Lieutenant General Giles Patrick Hill,  is a former senior British Army officer. He commanded the 1st (United Kingdom) Division from 2015 to 2017, was Assistant Chief of the Defence Staff (Defence Engagement) from 2017 to 2019, and served as the Deputy Commander of NATO's Resolute Support Mission in Afghanistan from 2019 until December 2020.

Early life and education
Hill was born in Leeds, Yorkshire, England. He was educated at Lawnswood School, a state secondary school in Leeds.

Military career
Hill served for 2 years as a Private soldier with the 4th Battalion, Parachute Regiment before he attended the Royal Military Academy Sandhurst (1989). He was commissioned into the Regular Army and the Parachute Regiment in 1990. He served several tours in Northern Ireland in the 1990s. He commanded A Company of 3rd Battalion, Parachute Regiment during Operation Telic in Iraq, for which he was awarded a Queen's Commendation for Valuable Service, and then became commanding officer of the 1st Battalion, Parachute Regiment on operations in both Iraq and Afghanistan.

####

__PROMPT 1__.
Name every battalion of the Parachute Regiment that appears in the Giles Hill biography.
__PROMPT 2__.
Write the next part of the Giles Hill biography, picking up after its final sentence.
The entries after this point are drawn from a different source.

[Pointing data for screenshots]
####

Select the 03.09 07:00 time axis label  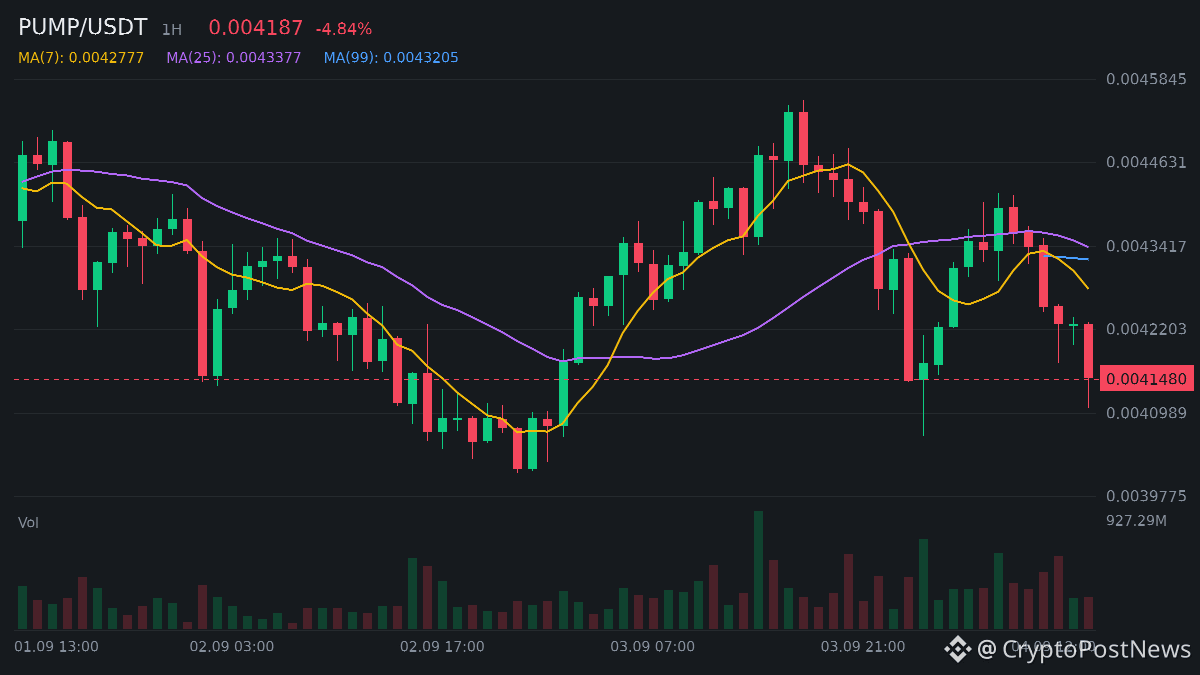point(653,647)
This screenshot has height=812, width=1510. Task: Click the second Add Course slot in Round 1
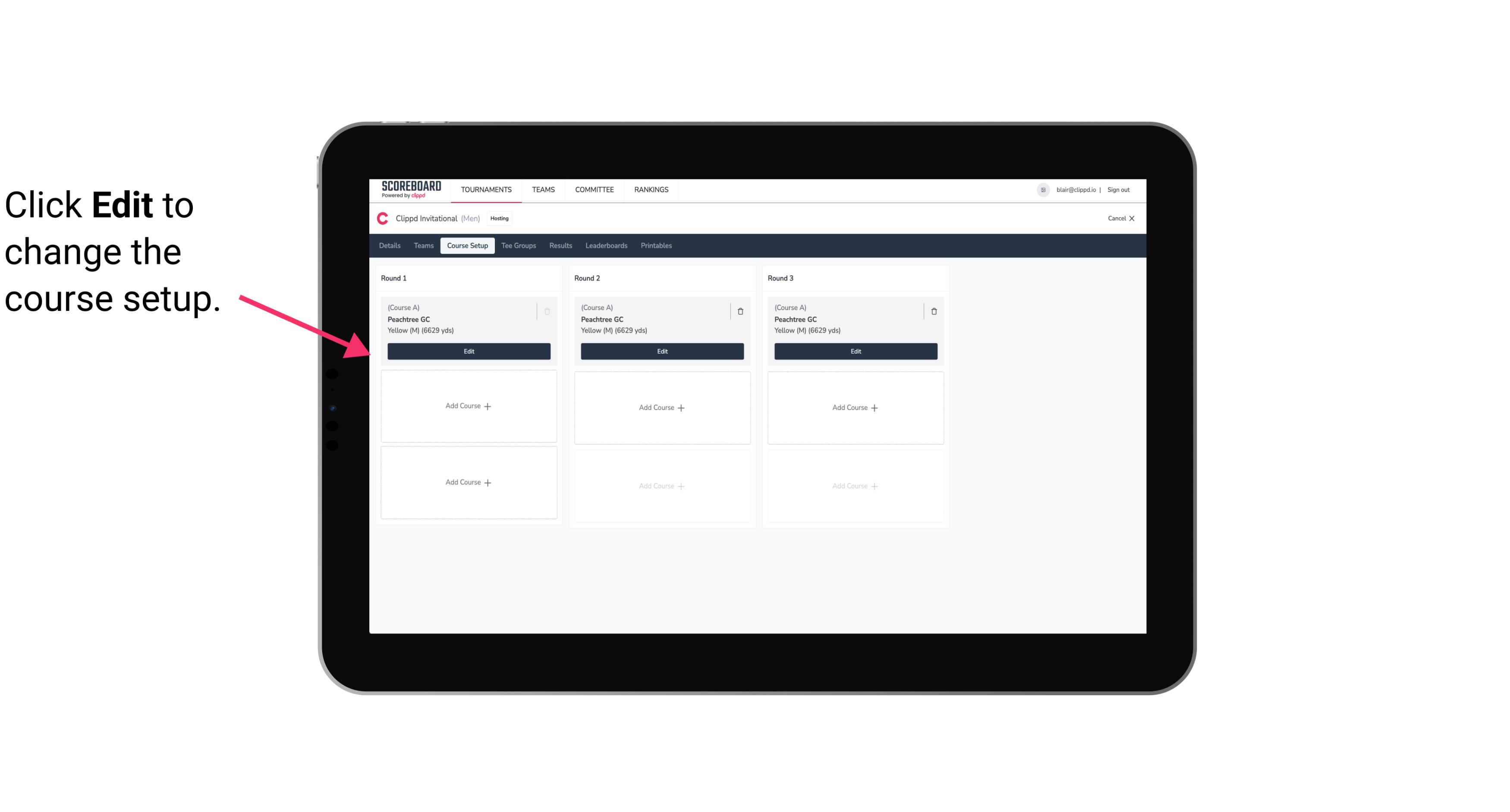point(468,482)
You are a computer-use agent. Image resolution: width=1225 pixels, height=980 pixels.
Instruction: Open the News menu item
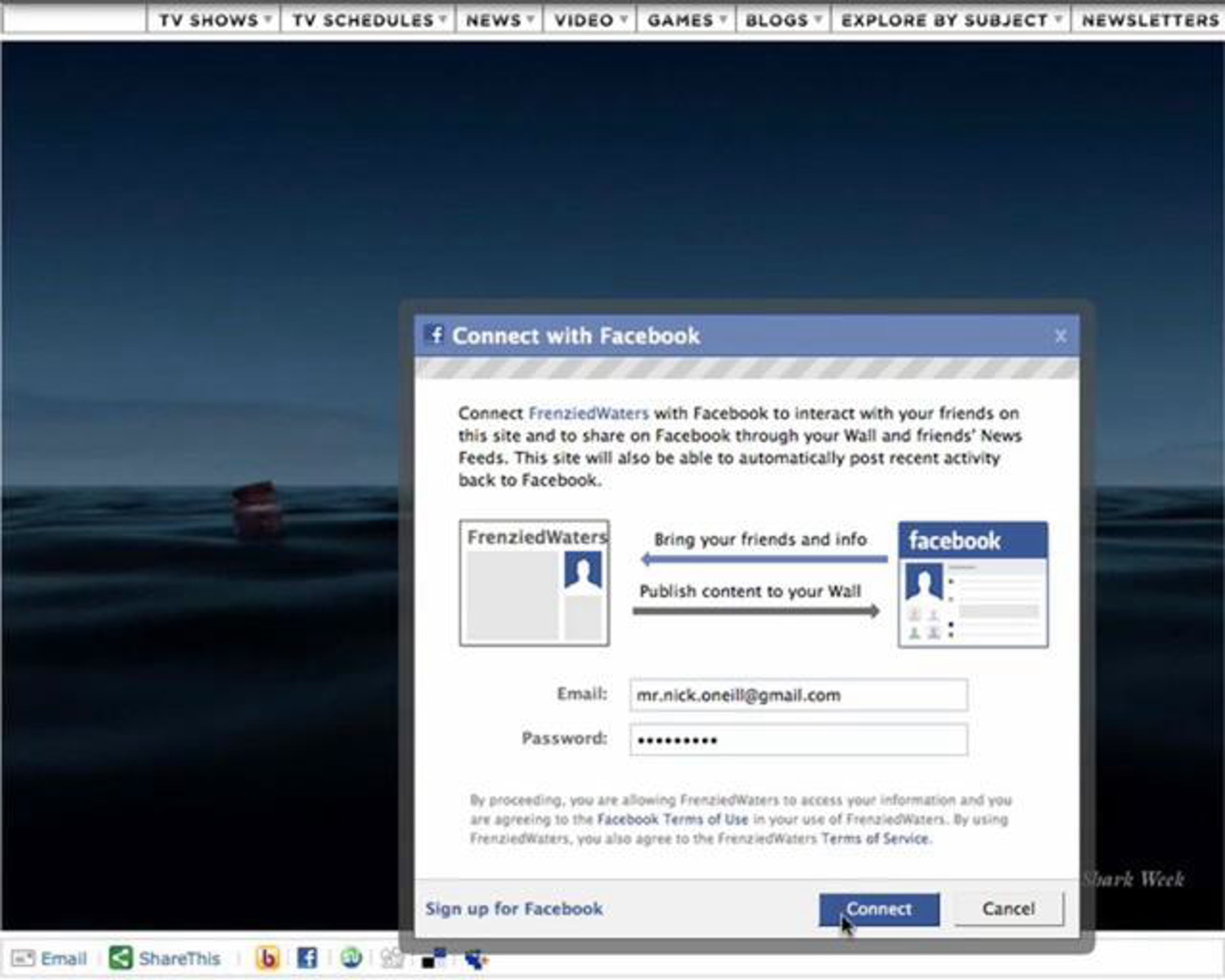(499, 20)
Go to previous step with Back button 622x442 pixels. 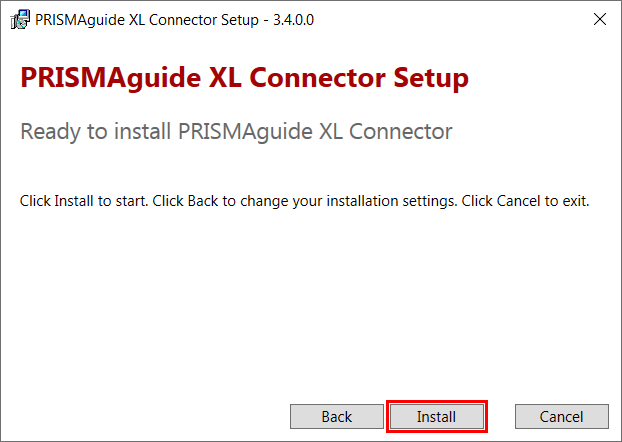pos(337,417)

####

__ANSWER 1__.
- 4th Battalion, Parachute Regiment
- 3rd Battalion, Parachute Regiment
- 1st Battalion, Parachute Regiment

__ANSWER 2__.
Hill went on to be Commander of 16 Air Assault Brigade in May 2011, Deputy Commander of the 82nd Airborne Division at Fort Bragg in 2013, and General Officer Commanding 1st (United Kingdom) Division in April 2015. He became Assistant Chief of the Defence Staff (Defence Engagement) in April 2017. Hill was promoted to lieutenant general on 19 October 2019 and assumed the appointment of Deputy Commander Resolute Support Mission. He retired on 30 November 2021.

In January 2022, Hill was appointed as Honorary Colonel of 4th Battalion, Parachute Regiment.

Hill was appointed Commander of the Order of the British Empire (CBE) in the 2014 Birthday Honours, and Companion of the Order of the Bath (CB) in the 2021 New Year Honours.

References

1967 births
Military personnel from Leeds
Graduates of the Royal Military Academy Sandhurst
British Parachute Regiment soldiers
British Army lieutenant generals
British Army personnel of the Iraq War
British Army personnel of the War in Afghanistan (2001–2021)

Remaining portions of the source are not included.